Parm familyMy first blog post will be my introduction.

Who is Parminder Thind? What made her decide to become a Registered Therapeutic Counsellor?

Let me start by a phrase that was on my mind since childhood – “I am not intelligent.” As an adult now, I know this not to be true but it is something I dealt with from my formative years through most of my life. It shaped my resistance to academic pursuits. Until I had two major crisis in my life: the loss of a serious relationship as well as the death of a family member. A week after those events in 2017, and after a suggestion from a dear friend, I enrolled in a three-year counselling program.

My childhood was chaotic. I grew up in a home with an alcoholic father. Today, my father is twenty-five years sober for which I am grateful. But the addiction caused unpredictable events which made my early life unstable. Because of these experiences, I was extremely anxious and insecure. I also grew up in the 1970s and 80s. Our family endured overt racism living in the suburbs. As a young girl, I found it difficult to be at home and also in the outside world.

Now, back to my counselling program. The most impactful part of the program was learning about family systems – in particular MY FAMILY SYSTEM. The more I understood my family system, the more normal I felt. I started to be less hard on myself. It made sense to me now why I had resistance to further education and why I did not speak up. Also, I learned anxiety can be passed down from generation to generation. This was an eye-opener. I investigated the anxiety that was multigenerational and it was illuminating.
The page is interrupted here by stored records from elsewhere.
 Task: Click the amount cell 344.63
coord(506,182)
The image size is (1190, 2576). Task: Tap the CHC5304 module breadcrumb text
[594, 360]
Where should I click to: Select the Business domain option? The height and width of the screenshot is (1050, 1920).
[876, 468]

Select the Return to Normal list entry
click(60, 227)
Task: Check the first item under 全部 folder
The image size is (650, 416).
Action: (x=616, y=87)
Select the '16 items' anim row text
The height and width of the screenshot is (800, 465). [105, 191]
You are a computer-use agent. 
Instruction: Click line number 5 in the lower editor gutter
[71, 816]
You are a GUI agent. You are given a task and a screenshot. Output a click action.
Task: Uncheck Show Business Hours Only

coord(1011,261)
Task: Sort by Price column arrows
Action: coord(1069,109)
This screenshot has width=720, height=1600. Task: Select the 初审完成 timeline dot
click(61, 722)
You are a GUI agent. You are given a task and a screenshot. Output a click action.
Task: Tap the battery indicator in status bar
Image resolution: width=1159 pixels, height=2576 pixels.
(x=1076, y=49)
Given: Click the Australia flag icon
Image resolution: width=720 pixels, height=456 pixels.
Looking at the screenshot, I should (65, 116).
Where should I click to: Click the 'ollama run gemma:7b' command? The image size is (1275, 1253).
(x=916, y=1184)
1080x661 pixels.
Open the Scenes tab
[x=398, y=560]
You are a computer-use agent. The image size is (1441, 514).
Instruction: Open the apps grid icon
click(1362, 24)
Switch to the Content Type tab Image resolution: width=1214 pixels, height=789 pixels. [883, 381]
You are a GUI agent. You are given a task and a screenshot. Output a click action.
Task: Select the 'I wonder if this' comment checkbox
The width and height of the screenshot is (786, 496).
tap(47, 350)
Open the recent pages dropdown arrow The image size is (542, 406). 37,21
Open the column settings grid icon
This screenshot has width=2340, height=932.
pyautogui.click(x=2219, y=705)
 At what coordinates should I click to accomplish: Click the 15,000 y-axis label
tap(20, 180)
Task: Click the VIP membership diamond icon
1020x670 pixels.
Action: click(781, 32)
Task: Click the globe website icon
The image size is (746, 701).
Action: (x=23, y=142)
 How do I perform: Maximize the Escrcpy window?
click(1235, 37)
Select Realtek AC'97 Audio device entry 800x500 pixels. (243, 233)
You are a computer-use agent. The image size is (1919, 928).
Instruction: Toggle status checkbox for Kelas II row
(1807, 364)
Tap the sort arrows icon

I know myself better now. I understand and appreciate my gifts which include listening, empathy, and intuition. I strive to be judgement-free and advocate for social justice. My counselling colleagues, who are like my family, call me “Master Connector” because of my ability to connect with people and remain in a connection. I am passionate about counselling. I recognize my gifts as a counsellor and we can work together to support your own journey.

Today, I know I was mistaken about my intelligence. I am intelligent. I am proud of Parminder Thind.